* _Instructions to follow_:
Each of the following records is to be output exactly.

* _Data for the task_:

*** Block opens ***

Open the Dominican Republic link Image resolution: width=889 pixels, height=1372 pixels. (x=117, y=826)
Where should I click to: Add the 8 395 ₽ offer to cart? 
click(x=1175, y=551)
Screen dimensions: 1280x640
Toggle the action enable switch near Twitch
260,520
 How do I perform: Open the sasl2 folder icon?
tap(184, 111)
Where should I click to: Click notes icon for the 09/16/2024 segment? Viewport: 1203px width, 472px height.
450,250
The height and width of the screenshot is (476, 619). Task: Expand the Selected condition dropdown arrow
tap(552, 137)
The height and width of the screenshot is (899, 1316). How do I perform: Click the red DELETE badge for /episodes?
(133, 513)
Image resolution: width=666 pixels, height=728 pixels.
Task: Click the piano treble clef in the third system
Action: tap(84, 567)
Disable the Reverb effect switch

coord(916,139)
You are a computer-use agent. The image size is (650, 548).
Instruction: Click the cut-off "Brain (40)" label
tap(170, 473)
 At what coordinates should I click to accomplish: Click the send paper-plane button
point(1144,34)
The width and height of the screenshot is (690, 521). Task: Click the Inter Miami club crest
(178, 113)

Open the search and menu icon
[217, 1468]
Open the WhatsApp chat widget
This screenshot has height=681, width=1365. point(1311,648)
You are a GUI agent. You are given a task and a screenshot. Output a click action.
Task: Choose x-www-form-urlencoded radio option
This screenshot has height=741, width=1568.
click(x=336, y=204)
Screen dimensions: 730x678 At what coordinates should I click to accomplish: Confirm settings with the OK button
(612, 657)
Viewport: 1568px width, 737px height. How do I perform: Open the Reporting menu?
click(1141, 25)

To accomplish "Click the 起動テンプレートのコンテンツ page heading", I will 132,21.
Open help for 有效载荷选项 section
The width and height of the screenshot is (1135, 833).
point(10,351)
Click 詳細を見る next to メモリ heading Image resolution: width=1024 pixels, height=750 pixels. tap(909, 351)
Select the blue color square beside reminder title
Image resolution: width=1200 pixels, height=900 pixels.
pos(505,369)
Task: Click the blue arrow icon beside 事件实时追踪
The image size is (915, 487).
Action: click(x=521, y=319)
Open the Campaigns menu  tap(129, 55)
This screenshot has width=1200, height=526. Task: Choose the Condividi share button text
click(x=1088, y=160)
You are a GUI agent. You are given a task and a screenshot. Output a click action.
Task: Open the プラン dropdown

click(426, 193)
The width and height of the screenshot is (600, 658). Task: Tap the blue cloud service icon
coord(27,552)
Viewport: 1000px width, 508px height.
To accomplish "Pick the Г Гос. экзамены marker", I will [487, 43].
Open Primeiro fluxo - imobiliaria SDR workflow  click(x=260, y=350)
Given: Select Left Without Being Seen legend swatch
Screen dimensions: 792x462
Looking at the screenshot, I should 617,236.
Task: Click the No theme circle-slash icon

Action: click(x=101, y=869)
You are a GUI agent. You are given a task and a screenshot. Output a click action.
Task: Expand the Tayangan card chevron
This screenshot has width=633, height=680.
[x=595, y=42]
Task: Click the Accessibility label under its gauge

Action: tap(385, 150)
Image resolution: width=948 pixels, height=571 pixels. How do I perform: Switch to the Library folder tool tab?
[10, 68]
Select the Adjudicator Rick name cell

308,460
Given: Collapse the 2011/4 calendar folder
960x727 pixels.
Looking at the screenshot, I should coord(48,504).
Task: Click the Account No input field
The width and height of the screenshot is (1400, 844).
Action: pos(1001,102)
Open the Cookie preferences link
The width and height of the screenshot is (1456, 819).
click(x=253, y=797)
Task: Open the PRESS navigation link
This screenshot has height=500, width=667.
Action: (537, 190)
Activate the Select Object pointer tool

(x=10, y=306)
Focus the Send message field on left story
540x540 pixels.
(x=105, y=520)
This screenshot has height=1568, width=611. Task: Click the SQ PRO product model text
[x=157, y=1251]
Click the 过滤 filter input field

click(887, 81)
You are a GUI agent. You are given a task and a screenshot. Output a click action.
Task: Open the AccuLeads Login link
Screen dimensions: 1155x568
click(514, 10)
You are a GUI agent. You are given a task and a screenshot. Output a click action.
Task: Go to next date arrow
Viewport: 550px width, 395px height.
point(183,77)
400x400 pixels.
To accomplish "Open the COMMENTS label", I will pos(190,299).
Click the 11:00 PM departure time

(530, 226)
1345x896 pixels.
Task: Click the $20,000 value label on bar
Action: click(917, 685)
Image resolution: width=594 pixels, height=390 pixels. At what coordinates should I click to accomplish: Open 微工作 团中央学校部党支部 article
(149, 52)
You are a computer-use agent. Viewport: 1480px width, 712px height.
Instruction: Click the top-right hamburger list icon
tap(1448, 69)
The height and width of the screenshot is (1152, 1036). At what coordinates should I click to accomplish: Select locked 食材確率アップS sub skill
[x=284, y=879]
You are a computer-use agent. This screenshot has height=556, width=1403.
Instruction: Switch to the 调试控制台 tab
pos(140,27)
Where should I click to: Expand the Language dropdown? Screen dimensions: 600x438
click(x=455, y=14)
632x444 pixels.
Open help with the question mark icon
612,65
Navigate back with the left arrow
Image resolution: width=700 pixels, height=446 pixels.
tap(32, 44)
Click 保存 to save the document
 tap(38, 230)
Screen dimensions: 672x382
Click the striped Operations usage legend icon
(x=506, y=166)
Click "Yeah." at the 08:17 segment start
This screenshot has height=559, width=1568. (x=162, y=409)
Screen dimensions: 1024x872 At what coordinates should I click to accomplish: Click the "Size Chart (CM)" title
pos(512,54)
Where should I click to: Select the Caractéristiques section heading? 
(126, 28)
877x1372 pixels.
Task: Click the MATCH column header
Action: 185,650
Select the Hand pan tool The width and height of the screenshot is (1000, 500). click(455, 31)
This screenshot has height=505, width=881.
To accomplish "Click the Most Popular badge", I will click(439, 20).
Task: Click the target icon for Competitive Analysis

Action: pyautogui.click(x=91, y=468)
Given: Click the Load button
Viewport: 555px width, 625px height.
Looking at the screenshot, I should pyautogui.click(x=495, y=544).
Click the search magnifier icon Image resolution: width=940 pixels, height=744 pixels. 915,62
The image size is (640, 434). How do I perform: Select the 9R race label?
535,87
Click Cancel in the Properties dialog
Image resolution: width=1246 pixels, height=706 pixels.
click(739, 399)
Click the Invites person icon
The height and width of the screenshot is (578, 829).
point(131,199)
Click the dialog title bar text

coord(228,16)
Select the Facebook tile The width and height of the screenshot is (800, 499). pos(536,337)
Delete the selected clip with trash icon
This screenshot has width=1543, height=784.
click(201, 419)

*** Block closes ***

* _Solution_:
Open the Dominican Republic link Image resolution: width=889 pixels, height=1372 pixels. (x=117, y=826)
Where should I click to: Add the 8 395 ₽ offer to cart? 
click(x=1175, y=551)
Screen dimensions: 1280x640
Toggle the action enable switch near Twitch
260,520
 How do I perform: Open the sasl2 folder icon?
tap(184, 111)
Where should I click to: Click notes icon for the 09/16/2024 segment? Viewport: 1203px width, 472px height.
450,250
The height and width of the screenshot is (476, 619). Task: Expand the Selected condition dropdown arrow
tap(552, 137)
The height and width of the screenshot is (899, 1316). How do I perform: Click the red DELETE badge for /episodes?
(133, 513)
Image resolution: width=666 pixels, height=728 pixels.
Task: Click the piano treble clef in the third system
Action: tap(84, 567)
Disable the Reverb effect switch

coord(916,139)
You are a computer-use agent. The image size is (650, 548).
Instruction: Click the cut-off "Brain (40)" label
tap(170, 473)
 At what coordinates should I click to accomplish: Click the send paper-plane button
point(1144,34)
The width and height of the screenshot is (690, 521). Task: Click the Inter Miami club crest
(178, 113)

Open the search and menu icon
[217, 1468]
Open the WhatsApp chat widget
This screenshot has height=681, width=1365. point(1311,648)
You are a GUI agent. You are given a task and a screenshot. Output a click action.
Task: Choose x-www-form-urlencoded radio option
This screenshot has height=741, width=1568.
click(x=336, y=204)
Screen dimensions: 730x678 At what coordinates should I click to accomplish: Confirm settings with the OK button
(612, 657)
Viewport: 1568px width, 737px height. How do I perform: Open the Reporting menu?
click(1141, 25)

To accomplish "Click the 起動テンプレートのコンテンツ page heading", I will 132,21.
Open help for 有效载荷选项 section
The width and height of the screenshot is (1135, 833).
point(10,351)
Click 詳細を見る next to メモリ heading Image resolution: width=1024 pixels, height=750 pixels. tap(909, 351)
Select the blue color square beside reminder title
Image resolution: width=1200 pixels, height=900 pixels.
pos(505,369)
Task: Click the blue arrow icon beside 事件实时追踪
The image size is (915, 487).
Action: click(x=521, y=319)
Open the Campaigns menu  tap(129, 55)
This screenshot has width=1200, height=526. Task: Choose the Condividi share button text
click(x=1088, y=160)
You are a GUI agent. You are given a task and a screenshot. Output a click action.
Task: Open the プラン dropdown

click(426, 193)
The width and height of the screenshot is (600, 658). Task: Tap the blue cloud service icon
coord(27,552)
Viewport: 1000px width, 508px height.
To accomplish "Pick the Г Гос. экзамены marker", I will [487, 43].
Open Primeiro fluxo - imobiliaria SDR workflow  click(x=260, y=350)
Given: Select Left Without Being Seen legend swatch
Screen dimensions: 792x462
Looking at the screenshot, I should 617,236.
Task: Click the No theme circle-slash icon

Action: click(x=101, y=869)
You are a GUI agent. You are given a task and a screenshot. Output a click action.
Task: Expand the Tayangan card chevron
This screenshot has width=633, height=680.
[x=595, y=42]
Task: Click the Accessibility label under its gauge

Action: tap(385, 150)
Image resolution: width=948 pixels, height=571 pixels. How do I perform: Switch to the Library folder tool tab?
[10, 68]
Select the Adjudicator Rick name cell

308,460
Given: Collapse the 2011/4 calendar folder
960x727 pixels.
Looking at the screenshot, I should coord(48,504).
Task: Click the Account No input field
The width and height of the screenshot is (1400, 844).
Action: pos(1001,102)
Open the Cookie preferences link
The width and height of the screenshot is (1456, 819).
click(x=253, y=797)
Task: Open the PRESS navigation link
This screenshot has height=500, width=667.
Action: (537, 190)
Activate the Select Object pointer tool

(x=10, y=306)
Focus the Send message field on left story
540x540 pixels.
(x=105, y=520)
This screenshot has height=1568, width=611. Task: Click the SQ PRO product model text
[x=157, y=1251]
Click the 过滤 filter input field

click(887, 81)
You are a GUI agent. You are given a task and a screenshot. Output a click action.
Task: Open the AccuLeads Login link
Screen dimensions: 1155x568
click(514, 10)
You are a GUI agent. You are given a task and a screenshot. Output a click action.
Task: Go to next date arrow
Viewport: 550px width, 395px height.
point(183,77)
400x400 pixels.
To accomplish "Open the COMMENTS label", I will pos(190,299).
Click the 11:00 PM departure time

(530, 226)
1345x896 pixels.
Task: Click the $20,000 value label on bar
Action: click(917, 685)
Image resolution: width=594 pixels, height=390 pixels. At what coordinates should I click to accomplish: Open 微工作 团中央学校部党支部 article
(149, 52)
You are a computer-use agent. Viewport: 1480px width, 712px height.
Instruction: Click the top-right hamburger list icon
tap(1448, 69)
The height and width of the screenshot is (1152, 1036). At what coordinates should I click to accomplish: Select locked 食材確率アップS sub skill
[x=284, y=879]
You are a computer-use agent. This screenshot has height=556, width=1403.
Instruction: Switch to the 调试控制台 tab
pos(140,27)
Where should I click to: Expand the Language dropdown? Screen dimensions: 600x438
click(x=455, y=14)
632x444 pixels.
Open help with the question mark icon
612,65
Navigate back with the left arrow
Image resolution: width=700 pixels, height=446 pixels.
tap(32, 44)
Click 保存 to save the document
 tap(38, 230)
Screen dimensions: 672x382
Click the striped Operations usage legend icon
(x=506, y=166)
Click "Yeah." at the 08:17 segment start
This screenshot has height=559, width=1568. (x=162, y=409)
Screen dimensions: 1024x872 At what coordinates should I click to accomplish: Click the "Size Chart (CM)" title
pos(512,54)
Where should I click to: Select the Caractéristiques section heading? 
(126, 28)
877x1372 pixels.
Task: Click the MATCH column header
Action: 185,650
Select the Hand pan tool The width and height of the screenshot is (1000, 500). click(455, 31)
This screenshot has height=505, width=881.
To accomplish "Click the Most Popular badge", I will click(439, 20).
Task: Click the target icon for Competitive Analysis

Action: pyautogui.click(x=91, y=468)
Given: Click the Load button
Viewport: 555px width, 625px height.
Looking at the screenshot, I should pyautogui.click(x=495, y=544).
Click the search magnifier icon Image resolution: width=940 pixels, height=744 pixels. 915,62
The image size is (640, 434). How do I perform: Select the 9R race label?
535,87
Click Cancel in the Properties dialog
Image resolution: width=1246 pixels, height=706 pixels.
click(739, 399)
Click the Invites person icon
The height and width of the screenshot is (578, 829).
point(131,199)
Click the dialog title bar text

coord(228,16)
Select the Facebook tile The width and height of the screenshot is (800, 499). pos(536,337)
Delete the selected clip with trash icon
This screenshot has width=1543, height=784.
click(201, 419)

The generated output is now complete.